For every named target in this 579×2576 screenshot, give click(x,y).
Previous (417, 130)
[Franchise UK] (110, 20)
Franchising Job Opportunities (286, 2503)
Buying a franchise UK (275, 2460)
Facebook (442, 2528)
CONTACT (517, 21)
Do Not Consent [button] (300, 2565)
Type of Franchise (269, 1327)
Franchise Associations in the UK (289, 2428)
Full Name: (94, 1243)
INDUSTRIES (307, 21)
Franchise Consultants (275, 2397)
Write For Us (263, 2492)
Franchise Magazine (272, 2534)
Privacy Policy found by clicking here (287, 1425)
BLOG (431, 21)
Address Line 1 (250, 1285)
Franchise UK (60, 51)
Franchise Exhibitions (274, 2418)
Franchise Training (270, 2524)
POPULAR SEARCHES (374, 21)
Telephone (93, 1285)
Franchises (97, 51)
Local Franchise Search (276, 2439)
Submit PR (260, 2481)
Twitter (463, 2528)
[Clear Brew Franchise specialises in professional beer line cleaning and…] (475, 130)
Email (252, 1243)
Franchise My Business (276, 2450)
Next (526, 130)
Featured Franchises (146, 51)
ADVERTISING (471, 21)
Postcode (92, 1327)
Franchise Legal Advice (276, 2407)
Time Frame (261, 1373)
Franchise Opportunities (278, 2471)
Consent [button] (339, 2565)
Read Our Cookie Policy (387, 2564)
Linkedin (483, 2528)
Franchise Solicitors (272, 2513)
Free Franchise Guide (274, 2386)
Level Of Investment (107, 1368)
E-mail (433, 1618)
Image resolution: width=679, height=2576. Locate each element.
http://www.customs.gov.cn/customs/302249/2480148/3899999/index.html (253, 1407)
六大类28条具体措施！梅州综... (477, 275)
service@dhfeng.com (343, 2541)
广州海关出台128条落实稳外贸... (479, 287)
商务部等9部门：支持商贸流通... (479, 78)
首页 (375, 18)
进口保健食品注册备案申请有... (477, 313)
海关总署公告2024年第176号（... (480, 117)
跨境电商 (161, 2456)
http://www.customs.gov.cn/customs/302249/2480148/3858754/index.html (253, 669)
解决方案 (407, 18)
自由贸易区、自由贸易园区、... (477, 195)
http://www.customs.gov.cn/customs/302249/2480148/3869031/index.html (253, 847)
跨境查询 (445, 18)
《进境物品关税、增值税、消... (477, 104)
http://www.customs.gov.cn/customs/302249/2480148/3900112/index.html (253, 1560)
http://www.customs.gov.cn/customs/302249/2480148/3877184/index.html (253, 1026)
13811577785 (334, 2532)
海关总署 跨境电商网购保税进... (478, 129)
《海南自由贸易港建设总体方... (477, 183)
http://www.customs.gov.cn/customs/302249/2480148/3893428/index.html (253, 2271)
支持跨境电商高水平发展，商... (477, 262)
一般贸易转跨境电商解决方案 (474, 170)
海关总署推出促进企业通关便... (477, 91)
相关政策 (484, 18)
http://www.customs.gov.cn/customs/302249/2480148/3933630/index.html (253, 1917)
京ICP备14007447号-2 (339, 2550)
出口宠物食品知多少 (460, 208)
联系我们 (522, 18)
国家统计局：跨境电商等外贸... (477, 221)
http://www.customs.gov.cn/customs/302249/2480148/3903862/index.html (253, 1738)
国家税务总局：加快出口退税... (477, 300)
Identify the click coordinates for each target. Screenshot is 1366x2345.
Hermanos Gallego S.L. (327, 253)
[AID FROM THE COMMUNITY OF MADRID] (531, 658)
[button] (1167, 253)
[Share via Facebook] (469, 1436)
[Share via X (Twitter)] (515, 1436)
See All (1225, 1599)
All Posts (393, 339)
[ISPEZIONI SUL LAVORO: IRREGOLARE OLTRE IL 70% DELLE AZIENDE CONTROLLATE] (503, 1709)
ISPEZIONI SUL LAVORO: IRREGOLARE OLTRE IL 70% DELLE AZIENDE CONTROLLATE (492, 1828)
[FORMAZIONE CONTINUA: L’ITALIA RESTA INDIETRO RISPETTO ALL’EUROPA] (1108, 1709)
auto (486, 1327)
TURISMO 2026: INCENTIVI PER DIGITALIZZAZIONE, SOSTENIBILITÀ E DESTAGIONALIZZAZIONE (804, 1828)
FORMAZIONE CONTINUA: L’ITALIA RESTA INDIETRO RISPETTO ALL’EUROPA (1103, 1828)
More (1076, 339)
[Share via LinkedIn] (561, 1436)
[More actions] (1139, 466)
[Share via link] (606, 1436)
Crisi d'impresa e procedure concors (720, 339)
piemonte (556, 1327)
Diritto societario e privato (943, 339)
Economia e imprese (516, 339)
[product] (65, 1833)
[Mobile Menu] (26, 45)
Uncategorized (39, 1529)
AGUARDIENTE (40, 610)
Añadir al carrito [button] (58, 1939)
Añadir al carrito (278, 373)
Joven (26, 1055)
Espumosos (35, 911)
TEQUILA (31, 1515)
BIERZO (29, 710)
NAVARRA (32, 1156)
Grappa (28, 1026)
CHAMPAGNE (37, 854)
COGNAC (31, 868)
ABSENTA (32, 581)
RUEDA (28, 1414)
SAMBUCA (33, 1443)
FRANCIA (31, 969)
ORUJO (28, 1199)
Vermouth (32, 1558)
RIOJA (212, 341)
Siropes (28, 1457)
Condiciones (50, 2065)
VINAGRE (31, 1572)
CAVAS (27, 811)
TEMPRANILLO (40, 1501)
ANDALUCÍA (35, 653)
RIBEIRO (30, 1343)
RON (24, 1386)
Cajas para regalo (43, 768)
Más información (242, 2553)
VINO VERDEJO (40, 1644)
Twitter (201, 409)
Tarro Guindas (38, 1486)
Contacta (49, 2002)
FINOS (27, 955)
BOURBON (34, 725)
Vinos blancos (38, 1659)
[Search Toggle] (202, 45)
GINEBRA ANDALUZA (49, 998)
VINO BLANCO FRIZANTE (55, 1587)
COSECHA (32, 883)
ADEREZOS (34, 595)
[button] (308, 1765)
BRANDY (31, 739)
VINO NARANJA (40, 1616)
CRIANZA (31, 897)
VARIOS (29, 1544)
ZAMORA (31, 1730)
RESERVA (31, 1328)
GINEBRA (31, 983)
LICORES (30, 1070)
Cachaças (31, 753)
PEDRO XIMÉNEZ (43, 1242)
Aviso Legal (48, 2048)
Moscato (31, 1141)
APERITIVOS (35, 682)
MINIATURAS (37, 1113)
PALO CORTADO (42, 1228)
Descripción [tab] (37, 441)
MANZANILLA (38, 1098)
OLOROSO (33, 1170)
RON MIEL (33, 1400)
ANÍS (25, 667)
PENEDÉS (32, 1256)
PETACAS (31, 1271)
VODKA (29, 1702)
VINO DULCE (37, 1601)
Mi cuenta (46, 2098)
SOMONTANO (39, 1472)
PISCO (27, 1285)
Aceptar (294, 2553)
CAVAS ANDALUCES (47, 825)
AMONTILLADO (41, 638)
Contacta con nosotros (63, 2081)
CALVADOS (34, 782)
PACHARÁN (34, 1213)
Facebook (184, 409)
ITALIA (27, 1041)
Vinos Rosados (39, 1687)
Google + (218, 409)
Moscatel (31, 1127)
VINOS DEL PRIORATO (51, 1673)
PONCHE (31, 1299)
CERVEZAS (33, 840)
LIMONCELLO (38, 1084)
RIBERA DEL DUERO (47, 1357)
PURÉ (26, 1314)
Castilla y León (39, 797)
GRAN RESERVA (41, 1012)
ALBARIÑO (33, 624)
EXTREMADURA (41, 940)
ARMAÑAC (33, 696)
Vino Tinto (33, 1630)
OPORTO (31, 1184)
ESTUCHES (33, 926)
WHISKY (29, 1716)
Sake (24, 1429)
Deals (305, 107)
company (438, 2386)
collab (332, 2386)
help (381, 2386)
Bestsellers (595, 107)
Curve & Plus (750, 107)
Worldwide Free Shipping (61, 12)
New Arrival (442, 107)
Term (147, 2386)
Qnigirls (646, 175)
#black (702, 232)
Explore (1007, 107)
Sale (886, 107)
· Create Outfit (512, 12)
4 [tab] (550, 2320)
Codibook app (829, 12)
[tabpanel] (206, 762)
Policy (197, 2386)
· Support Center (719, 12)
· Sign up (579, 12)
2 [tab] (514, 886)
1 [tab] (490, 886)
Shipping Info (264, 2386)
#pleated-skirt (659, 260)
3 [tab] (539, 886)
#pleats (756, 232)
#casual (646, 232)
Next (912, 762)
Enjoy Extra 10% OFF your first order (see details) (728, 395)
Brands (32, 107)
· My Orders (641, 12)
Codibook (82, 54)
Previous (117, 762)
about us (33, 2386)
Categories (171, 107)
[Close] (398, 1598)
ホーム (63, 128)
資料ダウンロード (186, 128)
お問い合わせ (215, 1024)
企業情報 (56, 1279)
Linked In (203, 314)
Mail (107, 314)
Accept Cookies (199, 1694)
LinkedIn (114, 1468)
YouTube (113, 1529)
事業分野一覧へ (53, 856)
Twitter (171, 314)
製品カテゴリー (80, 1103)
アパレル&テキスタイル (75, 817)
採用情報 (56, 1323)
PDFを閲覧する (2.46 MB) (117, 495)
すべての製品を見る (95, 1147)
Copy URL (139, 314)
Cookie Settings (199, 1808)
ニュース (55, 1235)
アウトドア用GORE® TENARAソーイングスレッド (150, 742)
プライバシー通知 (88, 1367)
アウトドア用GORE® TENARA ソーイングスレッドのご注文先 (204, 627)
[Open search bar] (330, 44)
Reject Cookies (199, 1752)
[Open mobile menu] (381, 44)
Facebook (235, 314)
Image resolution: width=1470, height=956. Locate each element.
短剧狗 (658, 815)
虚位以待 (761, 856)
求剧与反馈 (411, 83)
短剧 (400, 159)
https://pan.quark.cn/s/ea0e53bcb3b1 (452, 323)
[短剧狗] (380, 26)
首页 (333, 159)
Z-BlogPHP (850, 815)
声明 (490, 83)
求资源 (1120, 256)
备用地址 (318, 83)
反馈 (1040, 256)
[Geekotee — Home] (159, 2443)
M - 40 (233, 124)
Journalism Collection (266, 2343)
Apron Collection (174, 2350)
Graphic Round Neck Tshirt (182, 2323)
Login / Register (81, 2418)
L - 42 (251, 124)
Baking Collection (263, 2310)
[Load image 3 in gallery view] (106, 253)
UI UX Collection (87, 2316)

☆ ☆ ☆ ☆ ☆ ☆ ☆

Your goal —
Working from the material above, retype exactly the lines from the one with "[product] (65, 1833)" through the one with "Tarro Guindas (38, 1486)", both included, and only those lines.

Expected output —
[product] (65, 1833)
[Mobile Menu] (26, 45)
Uncategorized (39, 1529)
AGUARDIENTE (40, 610)
Añadir al carrito [button] (58, 1939)
Añadir al carrito (278, 373)
Joven (26, 1055)
Espumosos (35, 911)
TEQUILA (31, 1515)
BIERZO (29, 710)
NAVARRA (32, 1156)
Grappa (28, 1026)
CHAMPAGNE (37, 854)
COGNAC (31, 868)
ABSENTA (32, 581)
RUEDA (28, 1414)
SAMBUCA (33, 1443)
FRANCIA (31, 969)
ORUJO (28, 1199)
Vermouth (32, 1558)
RIOJA (212, 341)
Siropes (28, 1457)
Condiciones (50, 2065)
VINAGRE (31, 1572)
CAVAS (27, 811)
TEMPRANILLO (40, 1501)
ANDALUCÍA (35, 653)
RIBEIRO (30, 1343)
RON (24, 1386)
Cajas para regalo (43, 768)
Más información (242, 2553)
VINO VERDEJO (40, 1644)
Twitter (201, 409)
Tarro Guindas (38, 1486)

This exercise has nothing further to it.